Cette modification, l’une des promesses de campagne du président Bolsonaro afin de lutter contre la violence et le crime qui touchent le pays, est largement critiquée. Le décret a été signé unilatéralement sans avoir été présenté sous forme de projet ensuite traité par le Congrès pour pouvoir modifier la loi existante. De nombreux projets de loi sur le port de certaines catégories d’armes avaient été présentés par différents parlementaires. Dans ce contexte, le décret est considéré par certains comme l’expression d’un abus de pouvoir du président. En 2017, l’ancien président Michel Temer avait opposé son veto, sur avis du Ministère de la Justice, au projet de loi autorisant l’utilisation d’armes par les agents de trafic, proposition qui avait été approuvée un mois auparavant par le Congrès national.

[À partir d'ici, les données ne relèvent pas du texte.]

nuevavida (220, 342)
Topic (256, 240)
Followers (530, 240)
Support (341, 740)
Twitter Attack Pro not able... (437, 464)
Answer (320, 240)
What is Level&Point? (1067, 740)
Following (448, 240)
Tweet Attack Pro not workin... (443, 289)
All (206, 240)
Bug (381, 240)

Le parti d’opposition Rede Sustentabilidade, dirigé par Marina Silva, ancienne ministre de l’Environnement sous Lula (2003 – 2008) et ayant obtenu 21,3 % des voix lors du premier tour de l’élection présidentielle de 2014, a contesté la constitutionnalité du décret signé mardi dernier devant la Cour suprême fédérale (STF) du Brésil. La juge Mme Rosa Weber a établi que le décret constituait un « abus de pouvoir réglementaire » et qu’il « contrevenait à l’esprit du Estatuto de Desarmamento de 2003”, qui interdit de porter des armes dans des lieux publics. La Cour Suprême du Brésil a donné cinq jours au président Jair Bolsonaro pour justifier son décret qui autoriserait plus de 19 millions de Brésiliens à porter des armes4.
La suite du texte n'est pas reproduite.